Negeri matahari terbit - Jepang - secara budaya berdiri terpisah dari bagian dunia lainnya. Karena wilayahnya yang relatif kecil, Jepang telah berhasil menciptakan gayanya sendiri yang unik, tradisinya sendiri, tidak hanya mirip dengan Barat, tetapi juga dengan negara-negara tetangga di timur. Hingga saat ini, bagi sebagian besar orang, tradisi keagamaan orang Jepang dan dewa-dewa Jepang masih menjadi rahasia di balik tujuh meterai.
Dunia Religius Jepang
Gambaran religius Jepang sebagian besar terdiri dari dua komponen - Buddhisme dan Shintoisme. Jika ada hal lain yang dapat diketahui tentang yang pertama bagi pembaca berbahasa Rusia, maka Shintoisme tradisional Jepang paling sering merupakan misteri yang lengkap. Tetapi dari tradisi inilah hampir semua dewa dan setan Jepang yang dihormati secara tradisional berasal.

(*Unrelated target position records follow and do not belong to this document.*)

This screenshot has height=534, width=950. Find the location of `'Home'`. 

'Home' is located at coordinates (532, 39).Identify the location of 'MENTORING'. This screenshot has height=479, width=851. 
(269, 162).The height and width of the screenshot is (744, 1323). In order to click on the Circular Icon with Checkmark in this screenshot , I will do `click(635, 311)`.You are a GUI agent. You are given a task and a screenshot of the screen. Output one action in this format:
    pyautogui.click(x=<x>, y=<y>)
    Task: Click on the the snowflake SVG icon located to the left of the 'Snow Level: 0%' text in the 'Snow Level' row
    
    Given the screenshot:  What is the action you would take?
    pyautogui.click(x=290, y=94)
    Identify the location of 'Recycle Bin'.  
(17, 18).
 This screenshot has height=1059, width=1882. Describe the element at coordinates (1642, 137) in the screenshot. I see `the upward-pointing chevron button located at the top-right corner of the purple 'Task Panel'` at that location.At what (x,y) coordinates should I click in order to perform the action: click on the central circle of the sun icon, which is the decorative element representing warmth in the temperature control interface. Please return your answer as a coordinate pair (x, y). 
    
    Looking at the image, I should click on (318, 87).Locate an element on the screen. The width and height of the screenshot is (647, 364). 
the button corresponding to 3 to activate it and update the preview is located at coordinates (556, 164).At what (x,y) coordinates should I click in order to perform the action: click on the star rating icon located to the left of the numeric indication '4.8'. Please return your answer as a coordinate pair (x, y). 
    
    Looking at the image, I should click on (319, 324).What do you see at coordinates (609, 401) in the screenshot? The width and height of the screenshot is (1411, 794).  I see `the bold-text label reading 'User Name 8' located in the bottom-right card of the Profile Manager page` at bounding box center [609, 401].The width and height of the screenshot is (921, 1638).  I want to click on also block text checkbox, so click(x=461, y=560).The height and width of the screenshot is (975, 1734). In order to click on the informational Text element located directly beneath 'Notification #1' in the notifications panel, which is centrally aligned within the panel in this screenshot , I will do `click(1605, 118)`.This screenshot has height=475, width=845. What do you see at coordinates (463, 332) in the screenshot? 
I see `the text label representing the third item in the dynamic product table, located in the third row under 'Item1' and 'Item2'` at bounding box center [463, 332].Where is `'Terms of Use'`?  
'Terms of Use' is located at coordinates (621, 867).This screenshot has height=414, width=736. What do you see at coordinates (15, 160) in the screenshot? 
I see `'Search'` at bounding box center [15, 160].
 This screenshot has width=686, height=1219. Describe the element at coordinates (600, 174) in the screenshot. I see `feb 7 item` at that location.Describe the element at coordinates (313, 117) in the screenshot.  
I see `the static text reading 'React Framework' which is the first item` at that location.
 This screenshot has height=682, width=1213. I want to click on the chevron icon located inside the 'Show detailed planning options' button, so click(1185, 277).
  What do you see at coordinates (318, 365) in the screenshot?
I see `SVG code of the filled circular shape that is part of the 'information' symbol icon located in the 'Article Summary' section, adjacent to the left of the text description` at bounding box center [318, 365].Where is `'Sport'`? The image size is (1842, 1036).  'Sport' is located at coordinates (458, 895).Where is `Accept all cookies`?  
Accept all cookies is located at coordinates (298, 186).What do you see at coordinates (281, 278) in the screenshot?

Perlu dikatakan bahwa sebagian besar penduduk Jepang secara resmi mengasosiasikan diri mereka dengan agama Buddha dan Shinto - hingga lebih dari sembilan puluh persen, menurut beberapa penelitian. Apalagi hampir semuanya menganut kedua agama sekaligus. Ini adalah ciri khas religiositas Jepang - ia condong ke arah sintesis sinkretis dari yang berbedatradisi, menggabungkan berbagai elemen baik praktik maupun doktrin. Jadi, misalnya, dewa-dewa Jepang yang berasal dari Shintoisme dipahami oleh metafisika Buddhis, pemujaannya berlanjut dalam konteks agama Buddhis.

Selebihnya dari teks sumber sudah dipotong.